Louis Aubert, like his contemporaries Joseph Guy Ropartz (1865–1955) and Paul Le Flem (1881–1984), was of Breton origins: he was born on 19th February in Paramé, today part of Saint-Malo. His father was a shipowner and amateur bassoonist, while his mother, who also came from a ship-owning family, was a fine singer, whose voice had been admired by one of the directors of the Théâtre-Italien in Paris. Even as a child Aubert had an excellent ear for music—he was a gifted pianist and sang as a treble chorister in the main churches of Paris. His talents were noted by one of his first teachers, Charles Steiger, who soon brought him to the attention of Albert Lavignac, a professor at the Paris Conservatoire. Aubert went on to study harmony with Lavignac, discovering the great composers in the history of music along the way.

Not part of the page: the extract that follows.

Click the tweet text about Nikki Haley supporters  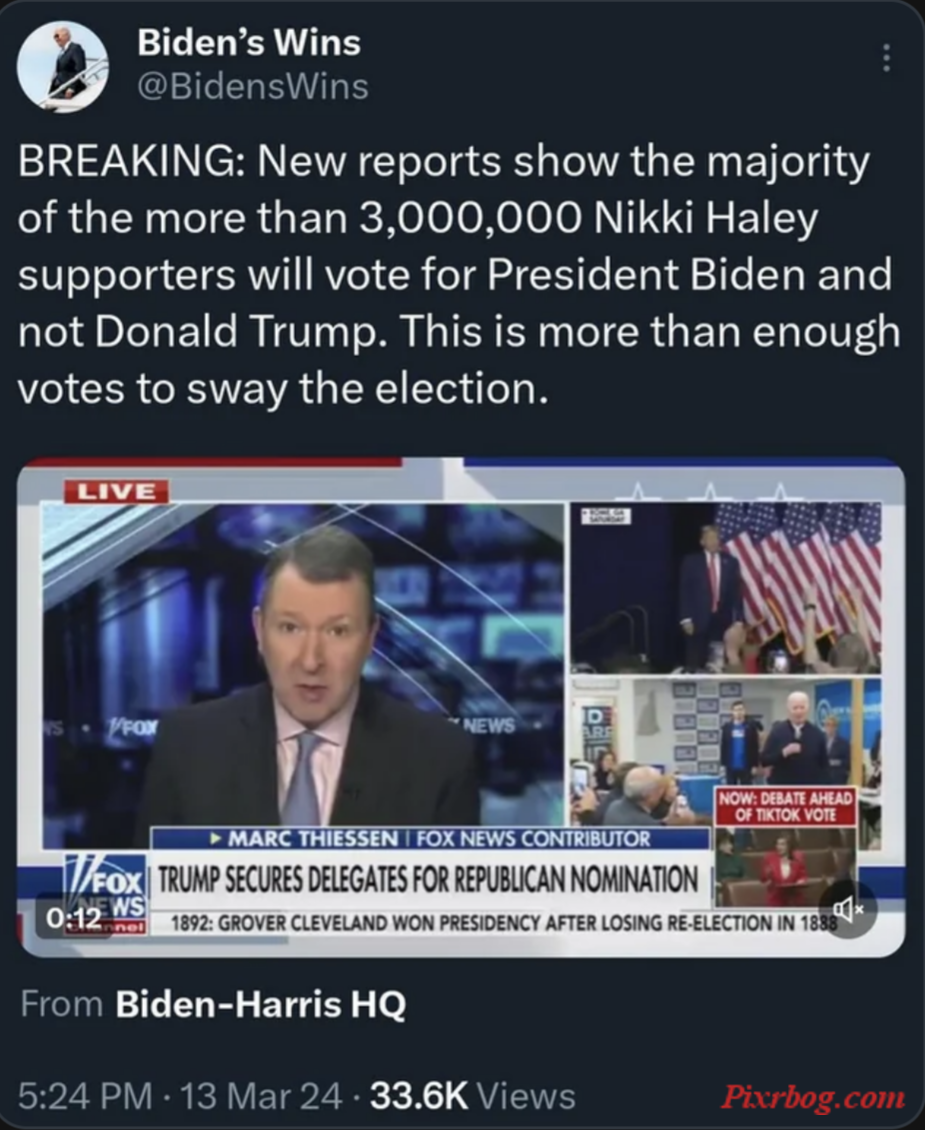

He also studied piano with Antoine-François Marmontel and, later, Louis Diémer.
Aubert had begun studying composition with Fauré in 1893, and by 1896 his fellow students also included Maurice Ravel, Florent Schmitt, George Enescu, Charles Koechlin, Jean Roger-Ducasse, Paul Ladmirault and Émile Vuillermoz.
Aubert divided his working life between performing as a pianist, teaching and composing. Henry Barraud, who studied with Aubert and later worked with him when his own composing career took off, acknowledged his debt to his former teacher: “He had, above all, an exceptional gift for sensing what came from deep within the composer of a particular work, and what was just show, or a passing trend.”
Aubert began composing at a very early age.
Henry Barraud emphasised the originality of Aubert’s writing: “… his unusual harmonic sequences, the subtle relationship between them and the linear elements of his musical discourse, that tonal alchemy at which he is a past master—there’s nothing formulaic about any of it: it comes from an entirely personal combination of refined sensibility and deep musical knowledge.”